▶ Exercise task: Return the records below without any change, from their start up to and including the line that contains "[x=179, y=187]".

****

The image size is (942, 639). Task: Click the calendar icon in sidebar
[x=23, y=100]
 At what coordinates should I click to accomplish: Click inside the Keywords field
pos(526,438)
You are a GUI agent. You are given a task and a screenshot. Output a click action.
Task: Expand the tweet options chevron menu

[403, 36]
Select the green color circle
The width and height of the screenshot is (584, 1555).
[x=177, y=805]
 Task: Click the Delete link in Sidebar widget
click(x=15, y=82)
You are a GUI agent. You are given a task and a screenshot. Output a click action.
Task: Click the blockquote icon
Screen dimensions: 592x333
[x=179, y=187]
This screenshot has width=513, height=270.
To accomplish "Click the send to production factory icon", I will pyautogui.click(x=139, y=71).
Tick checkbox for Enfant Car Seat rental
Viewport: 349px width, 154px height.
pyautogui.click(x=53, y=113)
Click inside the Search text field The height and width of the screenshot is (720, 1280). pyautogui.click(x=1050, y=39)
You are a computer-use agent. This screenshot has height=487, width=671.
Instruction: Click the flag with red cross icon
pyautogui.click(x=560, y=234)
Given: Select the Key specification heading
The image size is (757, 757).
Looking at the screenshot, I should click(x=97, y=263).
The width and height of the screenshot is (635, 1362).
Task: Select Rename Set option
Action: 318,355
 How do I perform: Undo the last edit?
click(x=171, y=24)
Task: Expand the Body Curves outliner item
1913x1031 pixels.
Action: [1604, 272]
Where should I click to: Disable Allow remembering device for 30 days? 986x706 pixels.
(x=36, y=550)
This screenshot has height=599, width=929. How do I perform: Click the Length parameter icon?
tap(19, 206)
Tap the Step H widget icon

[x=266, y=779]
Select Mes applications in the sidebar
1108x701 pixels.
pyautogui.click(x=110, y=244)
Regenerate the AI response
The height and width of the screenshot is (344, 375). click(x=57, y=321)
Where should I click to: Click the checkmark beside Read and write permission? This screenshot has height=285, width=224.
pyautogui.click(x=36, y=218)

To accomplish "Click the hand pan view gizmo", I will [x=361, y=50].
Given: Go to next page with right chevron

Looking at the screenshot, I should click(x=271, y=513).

****

▶ Output:
The image size is (942, 639). Task: Click the calendar icon in sidebar
[x=23, y=100]
 At what coordinates should I click to accomplish: Click inside the Keywords field
pos(526,438)
You are a GUI agent. You are given a task and a screenshot. Output a click action.
Task: Expand the tweet options chevron menu

[403, 36]
Select the green color circle
The width and height of the screenshot is (584, 1555).
[x=177, y=805]
 Task: Click the Delete link in Sidebar widget
click(x=15, y=82)
You are a GUI agent. You are given a task and a screenshot. Output a click action.
Task: Click the blockquote icon
Screen dimensions: 592x333
[x=179, y=187]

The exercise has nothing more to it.